Vitrifying expanded equine embryos collapsed by blastocoel aspiration is less damaging than slow-freezing.

This paper focuses on understanding the more efficient method of cryogenically preserving equine embryos that are larger than 300 μm. It found that slow-freezing proved more damaging than vitrification after the embryos had their fluid withdrawn.

Study Overview

• The study’s objective was to compare the effects of two cryopreservation methods, slow-freezing and vitrification (rapid freezing), on equine embryos that had undergone a procedure to remove fluid from their blastocyst (a structure formed in the early development of mammals).
• Embryos used were grade 1 blastocysts gathered 7 or 8 days post ovulation and measured more than 300-550 μm, with others exceeding 550 μm.
• Post cryopreservation, these embryos were cultured for 24hours at 38 °C to assess their re-expansion and were then graded and measured.
• Control embryos were similarly cultured for 24 hours, without undergoing cryopreservation or being exposed to cryoprotectants.

Approach

• The researchers divided the embryos into two groups: the first group underwent slow-freezing in a 10% glycerol solution while the second group was vitrified in a solution of 16.5% ethylene glycol, 16.5% DMSO, and 0.5 M sucrose.
• To gauge the quality of the embryos, they were stained to measure live/dead cell proportion, cytoskeleton quality, and capsule integrity.

Findings

• The experiment showed that the quality grade and re-expansion of the 300-550 μm embryos were compromised after slow-freezing but were unaffected by vitrification.
• For embryos larger than 550 μm, slow-freezing resulted in additional cell damage, illustrated by a significant increase in the proportion of dead cells and disruption of the cytoskeleton.
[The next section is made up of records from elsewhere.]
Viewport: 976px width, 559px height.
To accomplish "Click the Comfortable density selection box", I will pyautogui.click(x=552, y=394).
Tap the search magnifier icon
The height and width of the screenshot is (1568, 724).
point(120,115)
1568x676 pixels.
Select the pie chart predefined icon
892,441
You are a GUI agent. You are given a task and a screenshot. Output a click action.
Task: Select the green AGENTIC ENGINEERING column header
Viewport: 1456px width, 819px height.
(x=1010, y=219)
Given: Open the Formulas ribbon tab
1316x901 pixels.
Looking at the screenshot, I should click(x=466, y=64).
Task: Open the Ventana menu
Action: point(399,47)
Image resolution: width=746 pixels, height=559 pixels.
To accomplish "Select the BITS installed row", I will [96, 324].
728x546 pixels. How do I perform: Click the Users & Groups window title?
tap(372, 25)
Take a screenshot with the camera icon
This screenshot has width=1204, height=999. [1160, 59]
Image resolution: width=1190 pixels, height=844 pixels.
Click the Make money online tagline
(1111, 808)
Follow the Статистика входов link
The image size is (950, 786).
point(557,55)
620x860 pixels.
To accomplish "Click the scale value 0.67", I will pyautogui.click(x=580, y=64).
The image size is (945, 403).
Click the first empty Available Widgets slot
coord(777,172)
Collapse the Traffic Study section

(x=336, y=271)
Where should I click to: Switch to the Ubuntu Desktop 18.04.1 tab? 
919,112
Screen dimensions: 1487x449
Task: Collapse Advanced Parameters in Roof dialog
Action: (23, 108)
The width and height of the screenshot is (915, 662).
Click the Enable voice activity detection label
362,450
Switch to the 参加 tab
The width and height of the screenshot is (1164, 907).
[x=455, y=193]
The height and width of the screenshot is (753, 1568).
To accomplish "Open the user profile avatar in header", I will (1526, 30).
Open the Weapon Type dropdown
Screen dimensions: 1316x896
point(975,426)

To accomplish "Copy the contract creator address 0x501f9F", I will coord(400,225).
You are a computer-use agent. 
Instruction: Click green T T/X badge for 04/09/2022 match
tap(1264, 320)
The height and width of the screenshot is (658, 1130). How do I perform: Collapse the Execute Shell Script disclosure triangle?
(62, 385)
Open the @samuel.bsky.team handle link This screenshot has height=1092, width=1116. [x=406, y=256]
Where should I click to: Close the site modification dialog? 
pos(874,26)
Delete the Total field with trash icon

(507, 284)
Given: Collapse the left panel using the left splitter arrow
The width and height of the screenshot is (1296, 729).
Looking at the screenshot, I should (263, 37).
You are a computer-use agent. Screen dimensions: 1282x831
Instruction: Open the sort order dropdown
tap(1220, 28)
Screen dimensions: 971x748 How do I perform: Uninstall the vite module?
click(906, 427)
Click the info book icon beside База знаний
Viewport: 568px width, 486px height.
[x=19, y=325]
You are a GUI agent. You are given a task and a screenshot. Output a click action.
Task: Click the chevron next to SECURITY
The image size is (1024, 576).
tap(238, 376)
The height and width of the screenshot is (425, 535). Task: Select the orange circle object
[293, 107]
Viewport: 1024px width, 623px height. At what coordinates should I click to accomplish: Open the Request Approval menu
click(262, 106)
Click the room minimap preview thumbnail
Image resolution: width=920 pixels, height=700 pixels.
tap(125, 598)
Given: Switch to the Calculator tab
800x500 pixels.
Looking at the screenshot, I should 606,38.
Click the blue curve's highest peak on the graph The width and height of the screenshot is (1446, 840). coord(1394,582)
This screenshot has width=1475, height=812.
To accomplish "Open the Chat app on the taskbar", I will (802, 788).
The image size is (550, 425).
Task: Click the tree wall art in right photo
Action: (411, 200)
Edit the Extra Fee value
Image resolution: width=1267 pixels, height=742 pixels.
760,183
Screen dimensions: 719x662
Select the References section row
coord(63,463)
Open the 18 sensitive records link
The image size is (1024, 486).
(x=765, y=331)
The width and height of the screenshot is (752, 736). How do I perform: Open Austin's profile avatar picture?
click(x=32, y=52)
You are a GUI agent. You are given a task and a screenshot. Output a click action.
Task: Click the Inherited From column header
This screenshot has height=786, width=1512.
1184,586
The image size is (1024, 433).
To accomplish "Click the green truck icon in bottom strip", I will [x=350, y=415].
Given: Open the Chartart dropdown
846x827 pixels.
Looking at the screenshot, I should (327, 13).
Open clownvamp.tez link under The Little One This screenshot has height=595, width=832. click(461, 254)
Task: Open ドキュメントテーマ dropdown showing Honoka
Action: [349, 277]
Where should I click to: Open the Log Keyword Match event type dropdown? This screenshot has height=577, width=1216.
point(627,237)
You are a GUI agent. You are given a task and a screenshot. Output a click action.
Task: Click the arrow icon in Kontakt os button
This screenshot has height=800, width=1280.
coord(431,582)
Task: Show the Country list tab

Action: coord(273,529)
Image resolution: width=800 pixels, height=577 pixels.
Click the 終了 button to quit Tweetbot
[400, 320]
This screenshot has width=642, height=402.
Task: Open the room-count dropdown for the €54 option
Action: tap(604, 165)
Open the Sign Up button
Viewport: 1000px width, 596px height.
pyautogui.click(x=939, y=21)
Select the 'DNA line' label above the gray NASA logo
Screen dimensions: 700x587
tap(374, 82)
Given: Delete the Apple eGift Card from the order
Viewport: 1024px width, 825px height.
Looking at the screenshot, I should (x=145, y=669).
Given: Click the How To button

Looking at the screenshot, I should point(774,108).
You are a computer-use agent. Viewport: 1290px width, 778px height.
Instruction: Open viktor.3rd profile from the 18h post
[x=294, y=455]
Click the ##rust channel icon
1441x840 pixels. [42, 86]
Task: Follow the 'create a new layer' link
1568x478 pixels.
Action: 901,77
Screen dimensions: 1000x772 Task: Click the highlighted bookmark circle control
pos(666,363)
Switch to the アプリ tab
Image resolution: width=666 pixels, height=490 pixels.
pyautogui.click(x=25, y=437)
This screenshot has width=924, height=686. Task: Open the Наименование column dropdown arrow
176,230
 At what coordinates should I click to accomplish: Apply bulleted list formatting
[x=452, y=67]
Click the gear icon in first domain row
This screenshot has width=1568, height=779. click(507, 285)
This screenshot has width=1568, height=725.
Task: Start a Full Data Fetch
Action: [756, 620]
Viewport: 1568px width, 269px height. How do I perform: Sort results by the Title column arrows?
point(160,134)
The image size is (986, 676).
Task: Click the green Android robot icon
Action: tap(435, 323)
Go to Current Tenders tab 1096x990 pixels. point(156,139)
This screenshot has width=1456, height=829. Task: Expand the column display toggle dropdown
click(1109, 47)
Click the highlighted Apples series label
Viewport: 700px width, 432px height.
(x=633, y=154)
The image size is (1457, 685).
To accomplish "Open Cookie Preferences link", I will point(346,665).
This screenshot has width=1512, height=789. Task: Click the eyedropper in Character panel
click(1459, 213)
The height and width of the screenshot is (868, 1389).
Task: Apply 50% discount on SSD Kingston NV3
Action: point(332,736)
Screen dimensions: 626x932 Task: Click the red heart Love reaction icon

These changes were not observed in vitrified embryos.
• Neither of the freezing methods significantly affected the loss of the capsule.

Conclusion

• The research concluded that slow-freezing of expanded equine blastocysts, after collapsing by aspiration of blastocoel fluid, compromises the post-thaw embryo quality more than vitrification.
• Thus, for equine embryos that have undergone fluid removal from the blastocoel, vitrification is less damaging for cryopreservation than slow-freezing.